I teach sometimes and one of my favored 'hack' to mind blow the students is to use the inspector to change form fields types and classes :')
"You field is secure by type AND js ? Well no more type, and no more js event {if it's based on the form class}, Now I can input whatever I want..."
Like a blog comment
or
Always add a backend verification, and prevent stuff when displaying public/user inputs !
:D
"Always add a backend verification, and prevent stuff when displaying public/user inputs !"
YELL THAT FOR THE PEOPLE IN THE BACK.
I've gotten into arguments with BE devs who think since I'm doing regex on the FE you don't need it on the back. squints eyes Then remind them you can bypass FE things if your setup doesn't account that or if there's a Man In The Middle attack, how do you safeguard the BE. I tend to remind them that the FE should be dumb as rocks with some nice bells and whistles.
--- But that last one is more of my opinion shrug
Feel free to adress them my kind regards then
and they definitly should check their databases inputs :')thepracticaldev.s3.amazonaws.com/i...
Frontend form validation is purely for UX and adds nothing to security, a malicious actor would not send the requests through the form at all but something like postman that would allow them to easily tinker with the request and send directly to the backend.
This.
Since you will always need to secure your back end, many front end developers forget that security in the front end is important, too. There could always be situations when whatever happens there is not connected to your own back end service.
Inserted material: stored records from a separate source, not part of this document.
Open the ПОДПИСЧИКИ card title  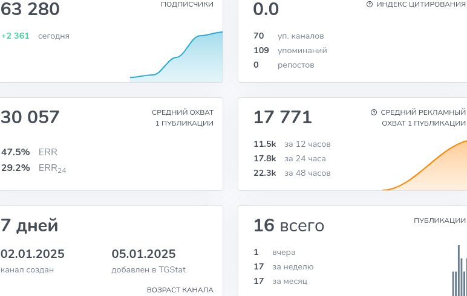187,4
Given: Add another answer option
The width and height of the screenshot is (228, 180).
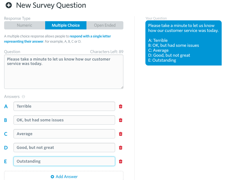Looking at the screenshot, I should point(64,177).
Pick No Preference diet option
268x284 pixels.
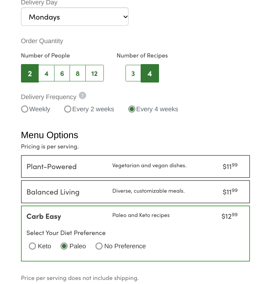click(99, 246)
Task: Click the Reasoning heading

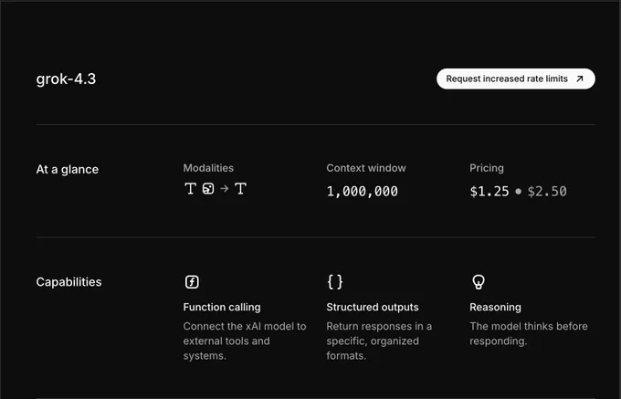Action: point(496,307)
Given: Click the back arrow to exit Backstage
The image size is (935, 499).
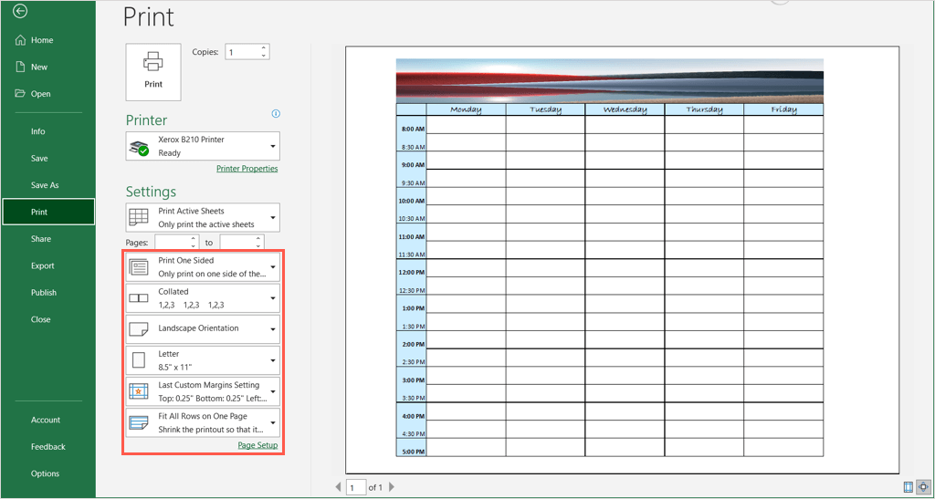Looking at the screenshot, I should click(20, 11).
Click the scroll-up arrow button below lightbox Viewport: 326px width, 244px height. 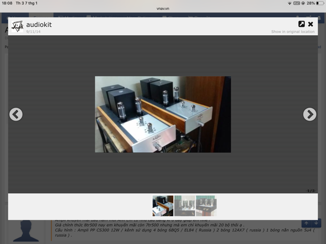(x=306, y=223)
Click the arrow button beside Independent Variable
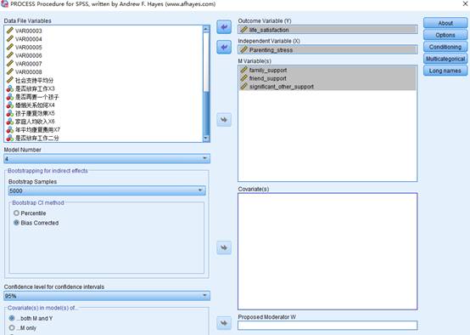 [x=224, y=47]
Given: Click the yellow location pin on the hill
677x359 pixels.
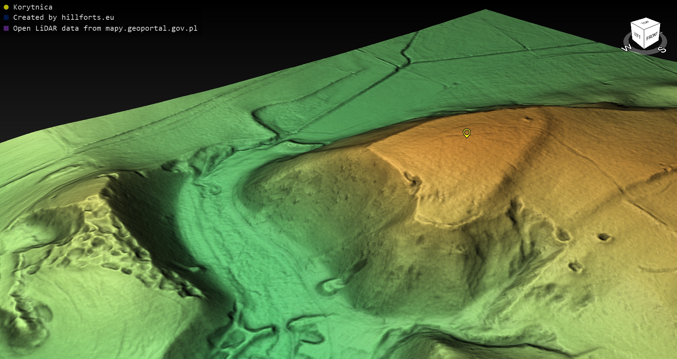Looking at the screenshot, I should click(x=466, y=133).
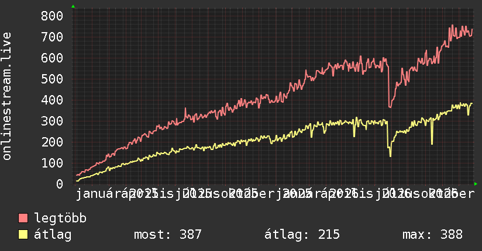Click the 800 label on the Y axis

[52, 16]
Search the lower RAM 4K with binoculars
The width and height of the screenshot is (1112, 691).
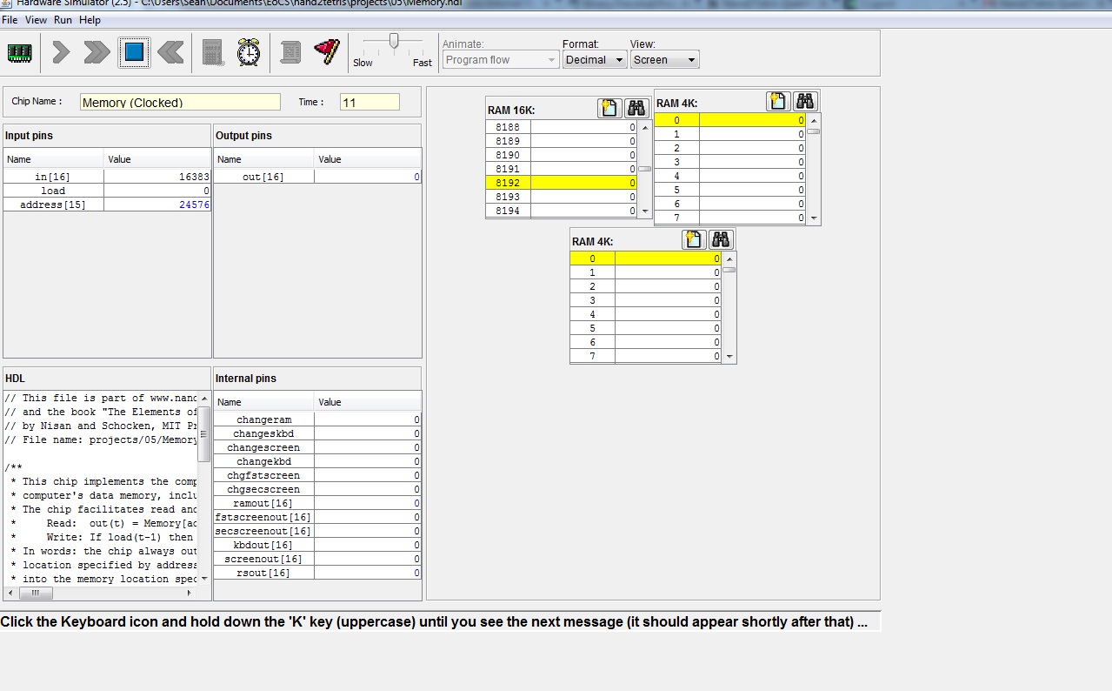tap(721, 239)
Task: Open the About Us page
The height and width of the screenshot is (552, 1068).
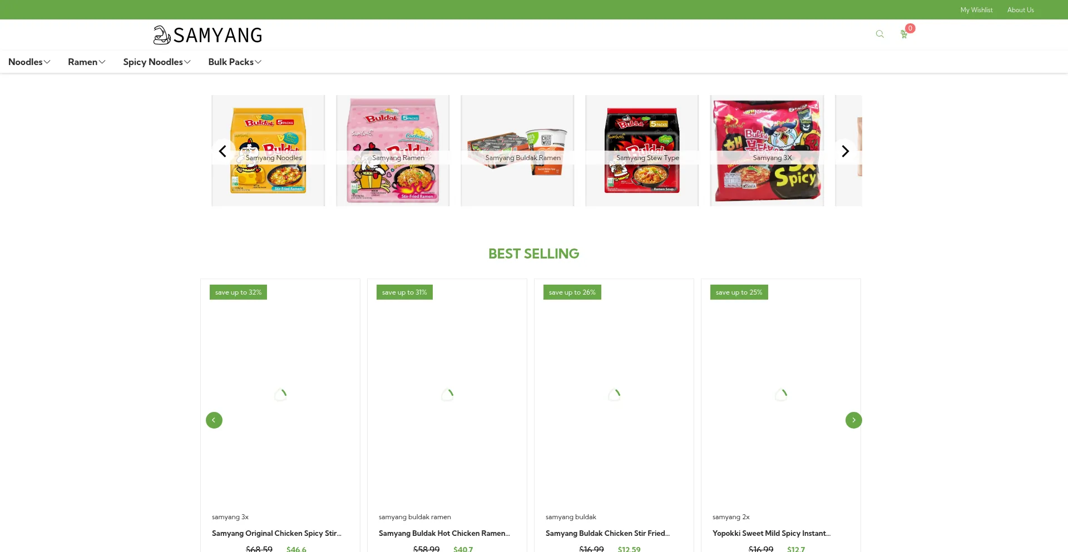Action: click(x=1021, y=10)
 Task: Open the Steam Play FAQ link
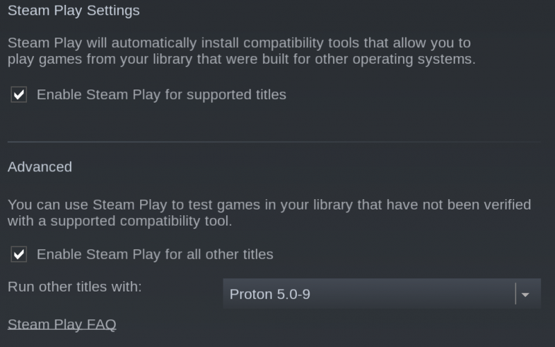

It could be a post message that you have unsuspectingly set up a listener for without a sanity check for the origin. Or the user pastes content in a content-editable element (or WYSIWYG editor) unchecked. Or you have a script from a third party without at least a checksum verification.
So thanks for reminding us that we're responsible for our user's security, too, Victoria.
One section to add would be guarding against modification of JS files. Some prominent sites have had credit card numbers stolen this way.
Step one is making sure storage is secured properly (e.g. S3 permissions). An advanced move would be to generate checksums when JS files are deployed, then validate those checksums each time they’re used to ensure they haven’t changed.
Very good reminders, and a couple of things I didn't know. Thanks! :) I like the "Be a bad guy" part. A lot of people skip over that part. I call them "the optimists" in that they seem to expect that nothing can go wrong and the software will be used as they intended (now that would be a dream world... :))
A small suggestion, if I may: "PII" is only defined on its third use in the article. I had no idea what it was until I got to that third use of the acronym. Maybe I'm just not up to date on acronyms, though. :D
Whoops! My bad. Thanks for pointing it out!
"Be a bad guy" is the most tedious but often the most effective. As the developer, we know how the application works and communicates to other services. Using that to your advantage can show you your weak points.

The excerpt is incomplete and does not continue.